(Supplied material):
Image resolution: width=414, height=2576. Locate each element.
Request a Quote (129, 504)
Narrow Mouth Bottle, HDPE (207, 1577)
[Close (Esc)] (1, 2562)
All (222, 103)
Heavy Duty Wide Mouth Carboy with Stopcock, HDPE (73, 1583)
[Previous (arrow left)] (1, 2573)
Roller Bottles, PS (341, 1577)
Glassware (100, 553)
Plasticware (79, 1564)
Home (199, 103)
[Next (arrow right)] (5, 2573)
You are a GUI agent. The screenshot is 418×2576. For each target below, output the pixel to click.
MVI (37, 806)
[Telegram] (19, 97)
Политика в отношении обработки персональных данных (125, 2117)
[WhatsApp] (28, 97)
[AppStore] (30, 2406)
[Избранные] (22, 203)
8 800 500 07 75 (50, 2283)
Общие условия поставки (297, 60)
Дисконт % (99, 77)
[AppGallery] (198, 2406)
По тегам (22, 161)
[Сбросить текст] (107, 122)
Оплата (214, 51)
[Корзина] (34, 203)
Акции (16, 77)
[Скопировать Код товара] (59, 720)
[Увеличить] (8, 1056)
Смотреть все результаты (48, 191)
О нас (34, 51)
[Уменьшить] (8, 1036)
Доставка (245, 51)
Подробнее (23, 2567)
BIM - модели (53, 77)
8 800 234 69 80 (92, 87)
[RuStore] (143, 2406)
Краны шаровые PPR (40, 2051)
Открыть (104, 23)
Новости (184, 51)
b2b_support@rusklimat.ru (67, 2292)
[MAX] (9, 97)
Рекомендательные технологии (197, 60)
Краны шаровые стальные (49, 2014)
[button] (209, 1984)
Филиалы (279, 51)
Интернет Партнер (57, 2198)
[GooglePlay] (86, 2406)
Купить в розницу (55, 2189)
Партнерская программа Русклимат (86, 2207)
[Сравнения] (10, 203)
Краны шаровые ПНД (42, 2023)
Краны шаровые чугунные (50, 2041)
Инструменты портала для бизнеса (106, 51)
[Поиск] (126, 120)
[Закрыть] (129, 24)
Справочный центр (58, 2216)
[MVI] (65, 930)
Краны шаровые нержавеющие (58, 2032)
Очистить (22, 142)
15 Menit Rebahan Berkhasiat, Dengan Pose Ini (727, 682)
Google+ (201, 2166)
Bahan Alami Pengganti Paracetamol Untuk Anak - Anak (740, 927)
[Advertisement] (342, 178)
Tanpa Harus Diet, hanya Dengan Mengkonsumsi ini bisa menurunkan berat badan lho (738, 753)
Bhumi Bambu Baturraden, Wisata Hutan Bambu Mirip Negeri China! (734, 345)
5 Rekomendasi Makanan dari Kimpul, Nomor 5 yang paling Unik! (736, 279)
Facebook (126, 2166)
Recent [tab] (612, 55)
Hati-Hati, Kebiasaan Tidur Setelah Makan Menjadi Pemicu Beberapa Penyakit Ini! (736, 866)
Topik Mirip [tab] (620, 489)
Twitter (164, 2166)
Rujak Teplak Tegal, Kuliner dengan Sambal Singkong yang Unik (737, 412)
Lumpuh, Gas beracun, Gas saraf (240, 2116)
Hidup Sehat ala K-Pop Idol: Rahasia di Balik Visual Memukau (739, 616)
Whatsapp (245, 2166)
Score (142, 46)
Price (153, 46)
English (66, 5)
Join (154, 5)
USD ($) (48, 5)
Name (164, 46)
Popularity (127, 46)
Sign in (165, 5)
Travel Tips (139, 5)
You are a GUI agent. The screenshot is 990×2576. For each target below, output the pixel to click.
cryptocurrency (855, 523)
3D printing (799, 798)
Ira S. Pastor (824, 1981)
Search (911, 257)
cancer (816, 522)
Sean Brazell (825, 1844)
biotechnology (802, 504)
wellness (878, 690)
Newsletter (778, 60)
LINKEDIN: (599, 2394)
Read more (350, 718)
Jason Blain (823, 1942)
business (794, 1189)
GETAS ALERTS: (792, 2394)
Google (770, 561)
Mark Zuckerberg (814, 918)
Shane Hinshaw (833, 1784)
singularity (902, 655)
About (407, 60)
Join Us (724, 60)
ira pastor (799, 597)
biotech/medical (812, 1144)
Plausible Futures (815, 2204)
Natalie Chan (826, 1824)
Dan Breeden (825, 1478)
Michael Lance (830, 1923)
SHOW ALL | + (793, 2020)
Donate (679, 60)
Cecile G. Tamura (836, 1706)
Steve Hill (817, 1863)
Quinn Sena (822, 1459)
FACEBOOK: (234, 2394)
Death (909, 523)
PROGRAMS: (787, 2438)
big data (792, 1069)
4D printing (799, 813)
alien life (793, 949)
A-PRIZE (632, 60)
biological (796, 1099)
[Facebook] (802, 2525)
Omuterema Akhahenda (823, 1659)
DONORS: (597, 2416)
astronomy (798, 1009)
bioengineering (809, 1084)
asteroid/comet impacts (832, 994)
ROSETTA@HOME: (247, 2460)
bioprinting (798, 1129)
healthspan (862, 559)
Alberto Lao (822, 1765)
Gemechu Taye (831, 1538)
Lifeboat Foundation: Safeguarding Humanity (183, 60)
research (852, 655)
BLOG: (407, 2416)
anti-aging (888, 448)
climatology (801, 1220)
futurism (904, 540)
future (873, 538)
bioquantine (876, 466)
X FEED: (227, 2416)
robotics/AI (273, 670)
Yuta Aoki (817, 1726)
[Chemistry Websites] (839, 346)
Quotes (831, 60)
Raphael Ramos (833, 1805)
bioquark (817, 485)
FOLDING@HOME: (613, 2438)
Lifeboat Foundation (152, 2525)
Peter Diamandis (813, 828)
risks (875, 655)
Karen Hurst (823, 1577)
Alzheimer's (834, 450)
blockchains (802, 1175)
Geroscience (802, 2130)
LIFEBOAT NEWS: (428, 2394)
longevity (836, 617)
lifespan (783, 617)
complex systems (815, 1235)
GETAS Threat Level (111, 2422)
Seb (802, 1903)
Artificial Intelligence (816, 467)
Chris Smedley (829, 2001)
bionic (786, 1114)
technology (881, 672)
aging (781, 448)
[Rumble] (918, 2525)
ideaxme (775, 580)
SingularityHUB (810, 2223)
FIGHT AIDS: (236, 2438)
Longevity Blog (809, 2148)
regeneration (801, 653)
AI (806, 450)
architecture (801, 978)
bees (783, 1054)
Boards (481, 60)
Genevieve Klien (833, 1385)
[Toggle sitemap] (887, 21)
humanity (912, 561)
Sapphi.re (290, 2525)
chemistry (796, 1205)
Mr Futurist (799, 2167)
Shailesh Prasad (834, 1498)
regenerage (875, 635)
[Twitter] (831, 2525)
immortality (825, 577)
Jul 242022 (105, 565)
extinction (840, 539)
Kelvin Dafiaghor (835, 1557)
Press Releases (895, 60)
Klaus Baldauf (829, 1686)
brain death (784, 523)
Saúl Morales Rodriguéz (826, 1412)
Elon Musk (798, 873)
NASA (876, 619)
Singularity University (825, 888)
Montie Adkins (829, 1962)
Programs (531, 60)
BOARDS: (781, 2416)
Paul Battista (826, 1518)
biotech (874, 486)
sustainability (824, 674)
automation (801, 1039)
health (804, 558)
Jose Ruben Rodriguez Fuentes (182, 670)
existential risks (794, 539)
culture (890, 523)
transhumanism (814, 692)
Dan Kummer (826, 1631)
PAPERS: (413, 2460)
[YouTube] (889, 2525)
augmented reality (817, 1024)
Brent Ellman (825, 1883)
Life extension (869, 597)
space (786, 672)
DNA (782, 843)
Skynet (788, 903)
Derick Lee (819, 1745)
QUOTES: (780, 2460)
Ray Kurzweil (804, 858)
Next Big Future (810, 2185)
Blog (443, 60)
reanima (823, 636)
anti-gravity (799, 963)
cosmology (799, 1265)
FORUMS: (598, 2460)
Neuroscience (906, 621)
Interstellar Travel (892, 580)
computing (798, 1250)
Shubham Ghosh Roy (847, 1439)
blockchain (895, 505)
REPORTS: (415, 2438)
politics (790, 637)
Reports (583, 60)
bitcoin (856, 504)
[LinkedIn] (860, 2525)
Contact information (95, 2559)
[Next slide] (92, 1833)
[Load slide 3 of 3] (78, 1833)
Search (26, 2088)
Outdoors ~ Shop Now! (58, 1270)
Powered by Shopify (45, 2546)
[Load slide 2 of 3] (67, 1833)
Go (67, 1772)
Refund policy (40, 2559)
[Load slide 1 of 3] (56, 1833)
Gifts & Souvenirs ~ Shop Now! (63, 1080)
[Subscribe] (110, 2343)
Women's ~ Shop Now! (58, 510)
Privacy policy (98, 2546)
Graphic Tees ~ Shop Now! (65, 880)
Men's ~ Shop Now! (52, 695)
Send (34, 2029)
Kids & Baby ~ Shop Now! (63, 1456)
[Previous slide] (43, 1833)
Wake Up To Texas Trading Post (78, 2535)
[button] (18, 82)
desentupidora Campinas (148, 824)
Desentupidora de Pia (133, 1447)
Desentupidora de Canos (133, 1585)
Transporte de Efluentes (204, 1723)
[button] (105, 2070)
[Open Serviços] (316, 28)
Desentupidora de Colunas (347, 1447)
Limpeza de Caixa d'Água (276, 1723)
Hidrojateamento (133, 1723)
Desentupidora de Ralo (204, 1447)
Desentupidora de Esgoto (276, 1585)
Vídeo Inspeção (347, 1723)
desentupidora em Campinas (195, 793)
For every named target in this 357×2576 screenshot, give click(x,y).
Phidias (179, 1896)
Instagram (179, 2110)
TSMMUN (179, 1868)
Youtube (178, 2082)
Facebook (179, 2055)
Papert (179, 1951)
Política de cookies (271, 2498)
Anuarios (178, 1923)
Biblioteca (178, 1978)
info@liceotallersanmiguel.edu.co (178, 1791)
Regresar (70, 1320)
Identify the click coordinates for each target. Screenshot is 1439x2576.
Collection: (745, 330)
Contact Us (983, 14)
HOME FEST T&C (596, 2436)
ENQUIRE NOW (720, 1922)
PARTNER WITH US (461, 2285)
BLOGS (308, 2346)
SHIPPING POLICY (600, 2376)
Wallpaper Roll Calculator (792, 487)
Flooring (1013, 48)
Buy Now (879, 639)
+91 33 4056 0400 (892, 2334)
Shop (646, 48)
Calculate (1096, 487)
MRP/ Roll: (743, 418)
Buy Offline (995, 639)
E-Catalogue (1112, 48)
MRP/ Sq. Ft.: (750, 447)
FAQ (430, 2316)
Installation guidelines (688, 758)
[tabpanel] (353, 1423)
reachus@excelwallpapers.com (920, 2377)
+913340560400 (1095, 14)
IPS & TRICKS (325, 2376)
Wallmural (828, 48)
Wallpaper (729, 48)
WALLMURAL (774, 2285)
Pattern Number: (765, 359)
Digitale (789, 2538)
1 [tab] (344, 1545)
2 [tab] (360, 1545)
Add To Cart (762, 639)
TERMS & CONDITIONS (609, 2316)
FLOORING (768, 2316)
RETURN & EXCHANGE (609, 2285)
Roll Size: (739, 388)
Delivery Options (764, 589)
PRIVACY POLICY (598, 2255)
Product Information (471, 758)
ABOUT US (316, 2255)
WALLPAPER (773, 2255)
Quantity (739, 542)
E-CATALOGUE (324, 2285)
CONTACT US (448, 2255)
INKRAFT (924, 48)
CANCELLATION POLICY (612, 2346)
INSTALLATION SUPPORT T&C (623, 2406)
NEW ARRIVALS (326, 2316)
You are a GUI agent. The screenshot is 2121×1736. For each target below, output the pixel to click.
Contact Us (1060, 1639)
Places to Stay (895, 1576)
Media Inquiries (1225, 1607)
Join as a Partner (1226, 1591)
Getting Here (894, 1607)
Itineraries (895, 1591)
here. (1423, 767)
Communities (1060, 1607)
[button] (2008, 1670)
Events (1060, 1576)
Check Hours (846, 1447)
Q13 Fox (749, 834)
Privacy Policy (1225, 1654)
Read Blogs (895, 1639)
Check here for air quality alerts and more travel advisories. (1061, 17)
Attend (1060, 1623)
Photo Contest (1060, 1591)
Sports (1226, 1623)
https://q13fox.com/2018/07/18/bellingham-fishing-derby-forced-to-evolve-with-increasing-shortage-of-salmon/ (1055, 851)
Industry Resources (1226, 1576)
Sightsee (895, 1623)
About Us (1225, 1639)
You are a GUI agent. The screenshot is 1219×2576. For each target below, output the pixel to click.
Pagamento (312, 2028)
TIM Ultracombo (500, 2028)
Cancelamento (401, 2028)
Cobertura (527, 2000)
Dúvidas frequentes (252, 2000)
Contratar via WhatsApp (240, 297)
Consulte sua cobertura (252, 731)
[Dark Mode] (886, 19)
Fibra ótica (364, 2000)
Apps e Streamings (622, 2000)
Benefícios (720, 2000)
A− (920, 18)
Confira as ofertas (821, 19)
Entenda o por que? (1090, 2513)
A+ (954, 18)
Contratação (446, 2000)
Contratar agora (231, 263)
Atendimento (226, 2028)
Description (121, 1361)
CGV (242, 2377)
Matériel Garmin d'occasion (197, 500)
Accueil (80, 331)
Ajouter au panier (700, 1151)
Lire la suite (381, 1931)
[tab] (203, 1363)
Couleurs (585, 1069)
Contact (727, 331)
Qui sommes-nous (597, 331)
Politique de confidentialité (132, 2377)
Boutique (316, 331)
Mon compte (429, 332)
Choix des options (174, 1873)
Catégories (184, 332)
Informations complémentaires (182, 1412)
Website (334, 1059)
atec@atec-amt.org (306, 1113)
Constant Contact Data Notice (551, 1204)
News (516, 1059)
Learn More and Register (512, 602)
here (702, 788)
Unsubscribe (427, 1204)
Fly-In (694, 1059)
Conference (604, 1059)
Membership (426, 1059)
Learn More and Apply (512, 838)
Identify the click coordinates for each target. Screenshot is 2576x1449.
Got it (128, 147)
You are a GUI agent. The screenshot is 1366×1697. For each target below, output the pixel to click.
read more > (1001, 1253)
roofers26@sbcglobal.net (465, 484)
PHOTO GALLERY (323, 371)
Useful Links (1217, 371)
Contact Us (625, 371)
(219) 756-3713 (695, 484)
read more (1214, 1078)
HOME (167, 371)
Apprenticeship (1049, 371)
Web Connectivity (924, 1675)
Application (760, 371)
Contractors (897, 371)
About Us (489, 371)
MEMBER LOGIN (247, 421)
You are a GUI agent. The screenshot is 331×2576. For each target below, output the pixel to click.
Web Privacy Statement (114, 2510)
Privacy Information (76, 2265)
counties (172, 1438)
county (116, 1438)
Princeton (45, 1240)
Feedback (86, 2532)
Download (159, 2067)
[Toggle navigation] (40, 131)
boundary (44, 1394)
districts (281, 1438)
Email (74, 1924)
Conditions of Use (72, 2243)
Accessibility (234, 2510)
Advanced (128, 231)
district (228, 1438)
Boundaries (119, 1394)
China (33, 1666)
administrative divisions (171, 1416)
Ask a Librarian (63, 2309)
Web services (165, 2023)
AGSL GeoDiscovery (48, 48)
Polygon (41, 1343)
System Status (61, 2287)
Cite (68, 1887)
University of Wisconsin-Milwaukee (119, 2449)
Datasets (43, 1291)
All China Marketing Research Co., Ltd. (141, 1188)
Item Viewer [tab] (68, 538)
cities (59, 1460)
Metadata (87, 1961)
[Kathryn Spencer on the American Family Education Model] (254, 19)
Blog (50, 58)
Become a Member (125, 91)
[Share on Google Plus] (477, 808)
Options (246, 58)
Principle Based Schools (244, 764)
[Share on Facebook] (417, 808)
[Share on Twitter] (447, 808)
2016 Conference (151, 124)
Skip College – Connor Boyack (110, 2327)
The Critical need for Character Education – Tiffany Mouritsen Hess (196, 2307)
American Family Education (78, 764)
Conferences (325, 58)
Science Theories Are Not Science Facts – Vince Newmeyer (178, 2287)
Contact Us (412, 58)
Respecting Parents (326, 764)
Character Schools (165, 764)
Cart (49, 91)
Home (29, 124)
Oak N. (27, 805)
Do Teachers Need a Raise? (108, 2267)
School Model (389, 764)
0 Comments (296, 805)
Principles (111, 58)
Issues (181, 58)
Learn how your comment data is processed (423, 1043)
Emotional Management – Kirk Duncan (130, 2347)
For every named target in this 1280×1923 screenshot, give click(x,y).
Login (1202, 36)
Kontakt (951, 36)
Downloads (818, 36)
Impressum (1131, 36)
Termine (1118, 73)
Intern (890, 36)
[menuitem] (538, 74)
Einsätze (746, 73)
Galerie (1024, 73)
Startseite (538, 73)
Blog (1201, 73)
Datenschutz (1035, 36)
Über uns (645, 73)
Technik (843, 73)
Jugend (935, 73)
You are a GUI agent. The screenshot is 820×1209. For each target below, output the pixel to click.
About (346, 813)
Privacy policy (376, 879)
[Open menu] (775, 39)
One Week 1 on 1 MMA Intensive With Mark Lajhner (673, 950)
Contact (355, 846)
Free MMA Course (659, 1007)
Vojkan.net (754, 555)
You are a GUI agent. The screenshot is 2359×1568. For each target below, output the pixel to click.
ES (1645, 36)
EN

(Exercise requirements): For each line above that carries the word "Mirip", copy it out.

(Response):
Bhumi Bambu Baturraden, Wisata Hutan Bambu Mirip Negeri China! (734, 345)
Topik Mirip [tab] (620, 489)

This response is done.